>>>
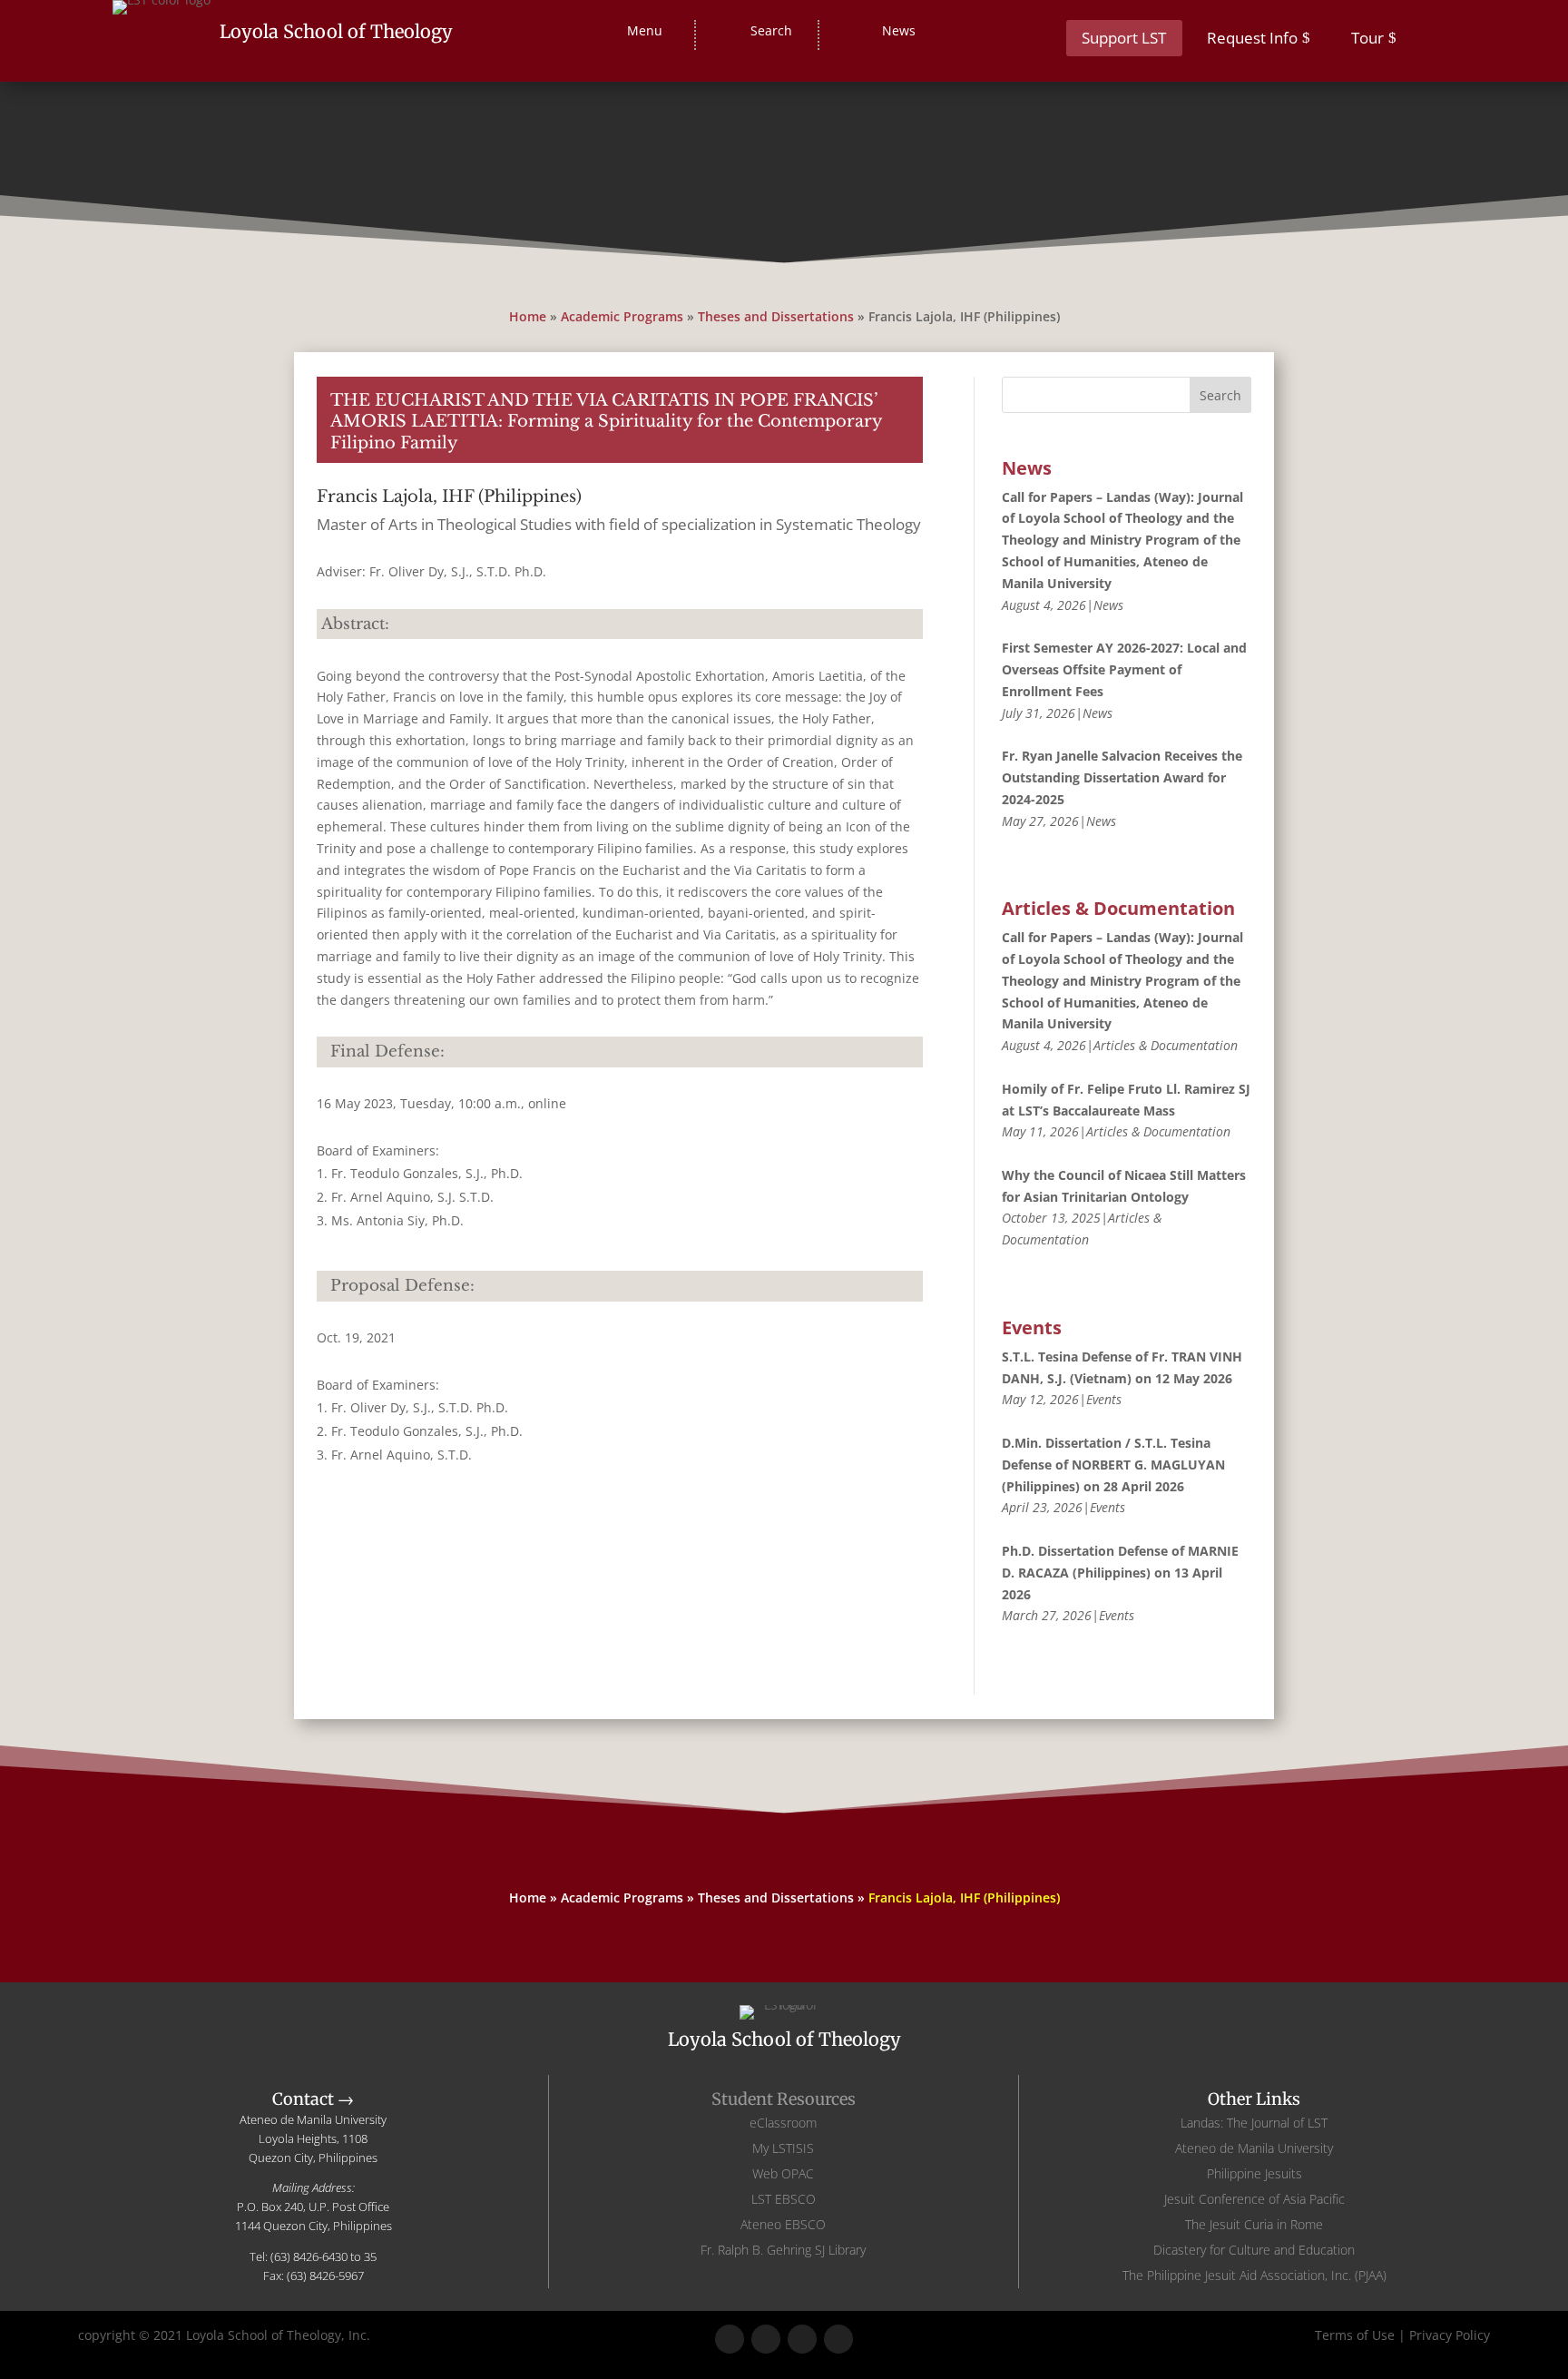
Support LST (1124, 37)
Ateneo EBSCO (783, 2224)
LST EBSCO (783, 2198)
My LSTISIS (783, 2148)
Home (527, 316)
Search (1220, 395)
<<<
>>>
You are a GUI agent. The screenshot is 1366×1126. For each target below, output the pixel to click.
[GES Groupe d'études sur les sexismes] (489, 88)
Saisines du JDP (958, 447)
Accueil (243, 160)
<<<
__Task goal__. What you return must be an exact retyping of the lines above starting at the line with "You are a GUI" and ending at the line with "Accueil (243, 160)", and nothing besides.

__Answer to the problem__.
You are a GUI agent. The screenshot is 1366×1126. For each target below, output the pixel to click.
[GES Groupe d'études sur les sexismes] (489, 88)
Saisines du JDP (958, 447)
Accueil (243, 160)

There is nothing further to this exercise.